Schwarze Motorradmasken, dunkle Kleidung, schnelle Schritte - beinahe wie im Film stürmt ein Spezialeinsatzkommando der Polizei am Donnerstagnachmittag das Dach des Stuttgarter Hauptbahnhofs. Rund 22 Stunden haben dort sieben Demonstranten den weiteren Abriss des Nordflügels blockiert. Sie lassen sich widerstandlos herunterführen - doch auf dem Boden ist die Wut über den Polizeieinsatz groß. Mit lauten Rufen und Pfiffen machen mehrere hundert Demonstranten ihrem Ärger Luft. Schnell stürmen sie auf die Straßen vor dem Bahnhof und blockieren einige Minuten den Verkehr. Andere setzen sich vor den Eingang des Zauns, durch den später weitere Baumaschinen gelangen müssen.
Obwohl der Bagger am späten Nachmittag seine Arbeit wieder aufnimmt, verbuchen die Demonstranten den ersten Tag nach Beginn des Abrisses als Erfolg für sich. Neben der Verzögerung der Bauarbeiten gelang es ihnen auch, die eigenen Reihen weiter zu schließen.

Arbeitsanweisung 1 ▸
Wie lange haben die sieben Demonstranten laut dem Text über den Stuttgarter Hauptbahnhof den Abriss des Nordflügels blockiert?

Eingabedaten ▸
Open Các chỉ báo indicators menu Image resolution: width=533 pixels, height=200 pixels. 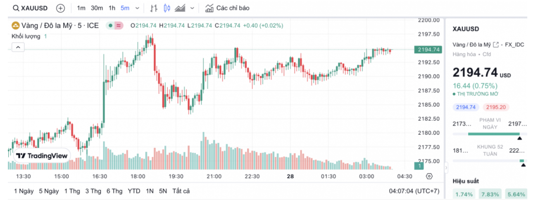227,8
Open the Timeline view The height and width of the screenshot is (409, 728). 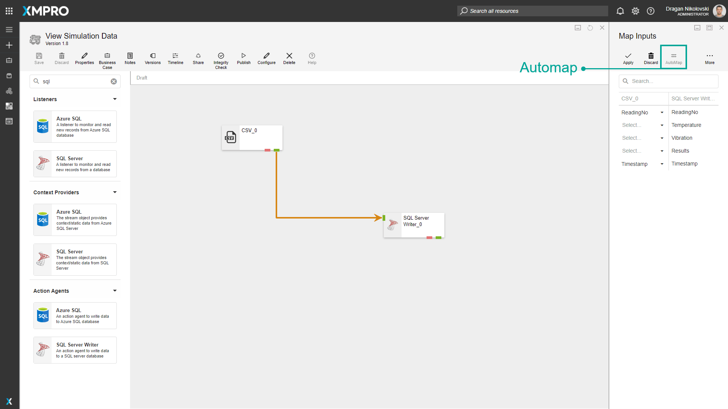pyautogui.click(x=175, y=58)
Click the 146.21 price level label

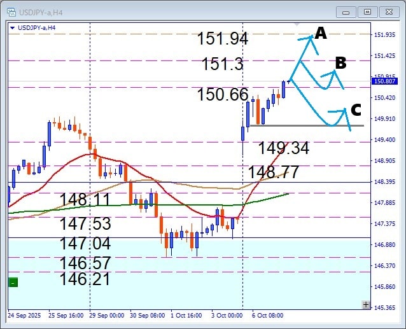click(85, 279)
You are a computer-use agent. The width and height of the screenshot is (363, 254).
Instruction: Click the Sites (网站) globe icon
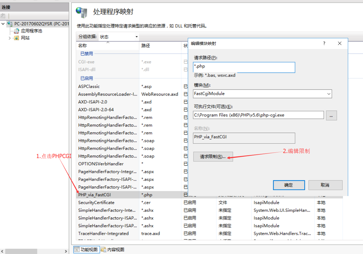click(x=17, y=38)
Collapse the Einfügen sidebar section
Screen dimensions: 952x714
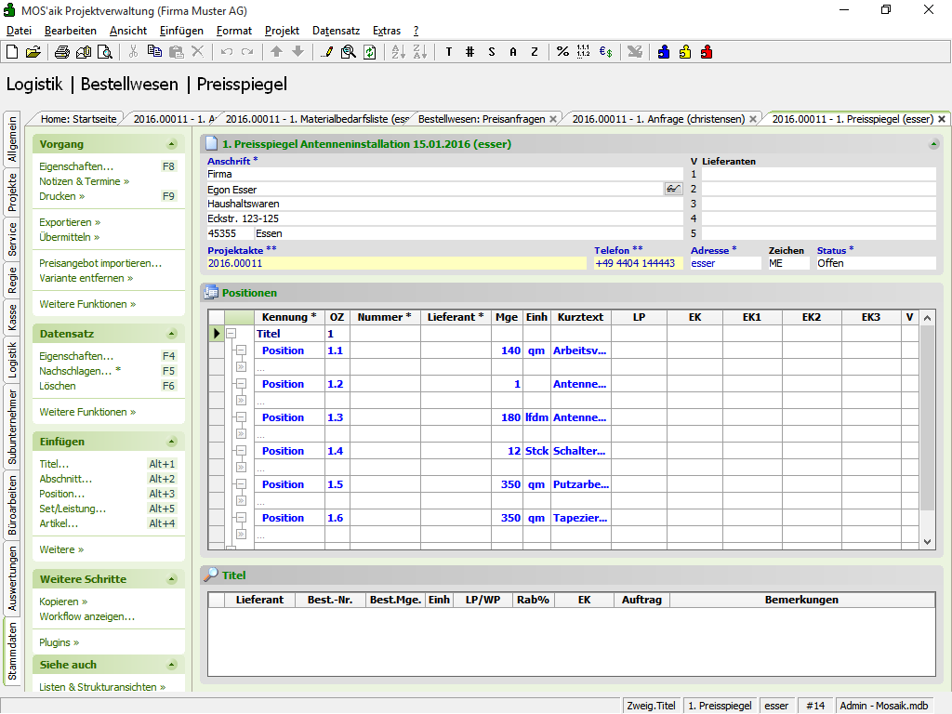(x=171, y=442)
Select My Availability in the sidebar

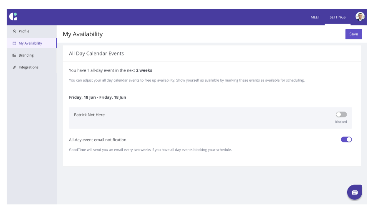coord(32,43)
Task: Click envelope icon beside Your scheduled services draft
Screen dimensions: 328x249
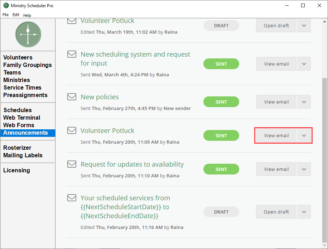Action: point(72,198)
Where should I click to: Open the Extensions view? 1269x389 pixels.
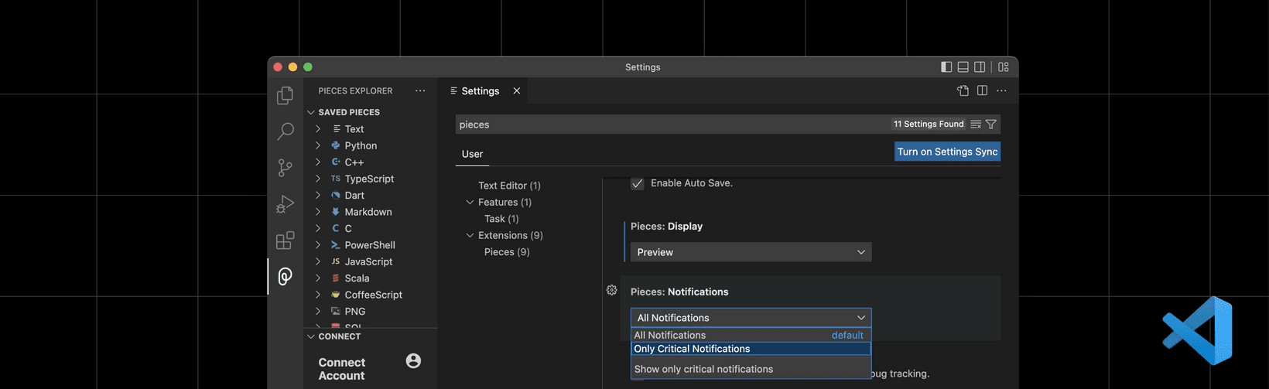(x=285, y=241)
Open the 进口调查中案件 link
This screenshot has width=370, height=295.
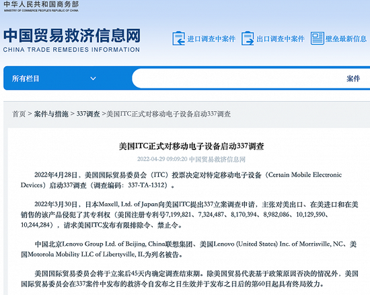point(211,39)
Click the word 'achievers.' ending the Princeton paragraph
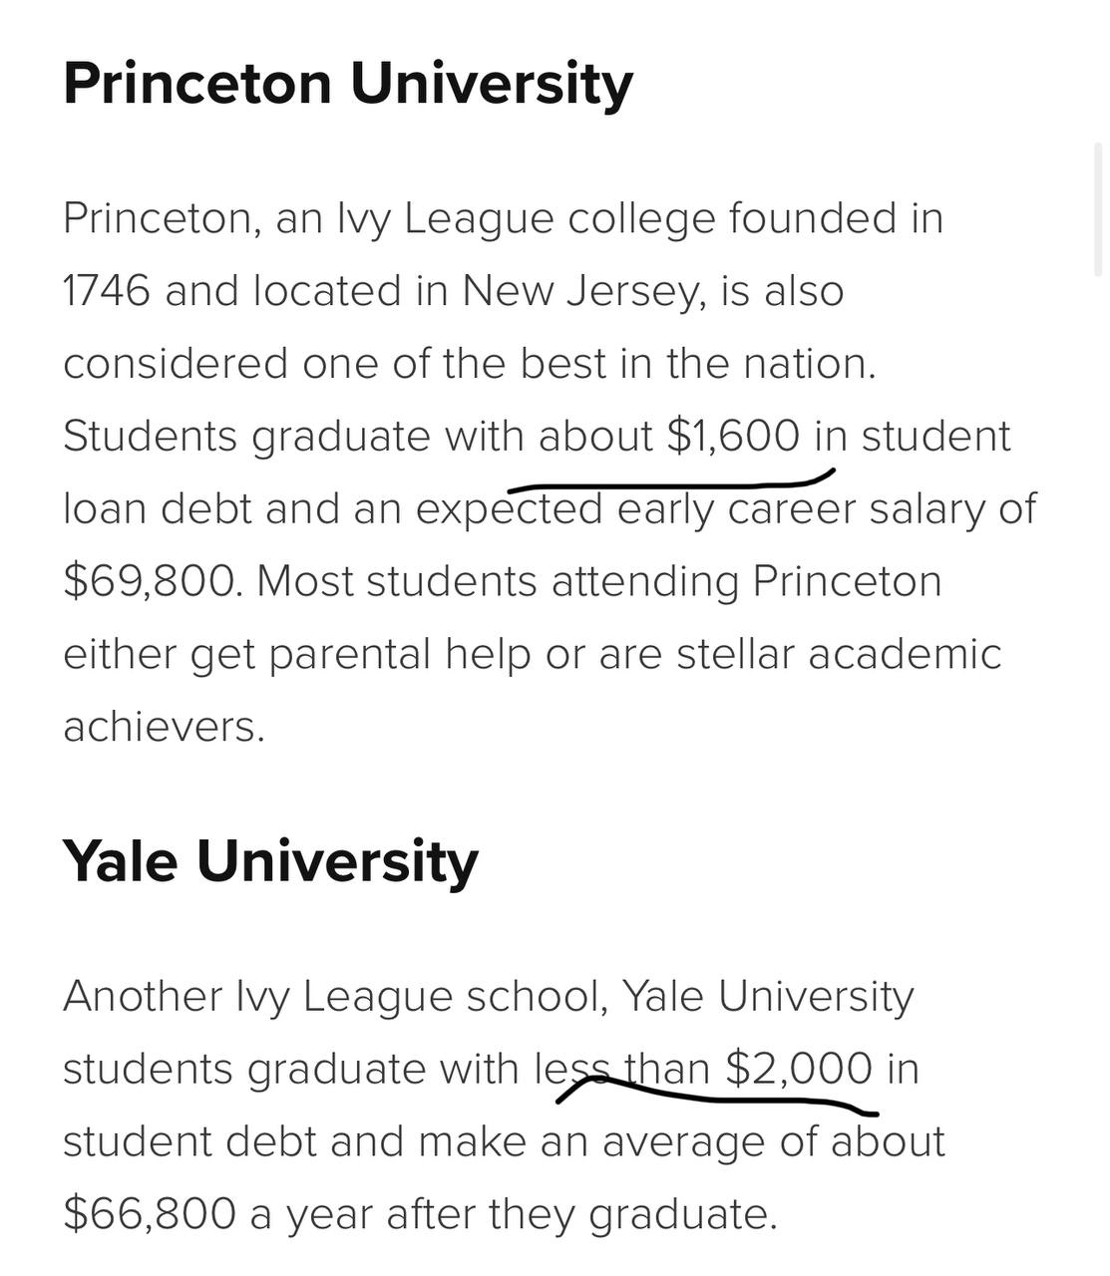 point(164,727)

Arbeitsanweisung 2 ▸
Zitiere aus den Datensätzen wörtlich den Abschnitt von der Zeile mit "Click the word" bis zum Ende der Datensätze, beide Enden eingeschlossen. Lass die Bilder in deiner Antwort weg.

Schriftliche Lösung 1 ▸
Rund 22 Stunden.

Schriftliche Lösung 2 ▸
Click the word 'achievers.' ending the Princeton paragraph
 point(164,727)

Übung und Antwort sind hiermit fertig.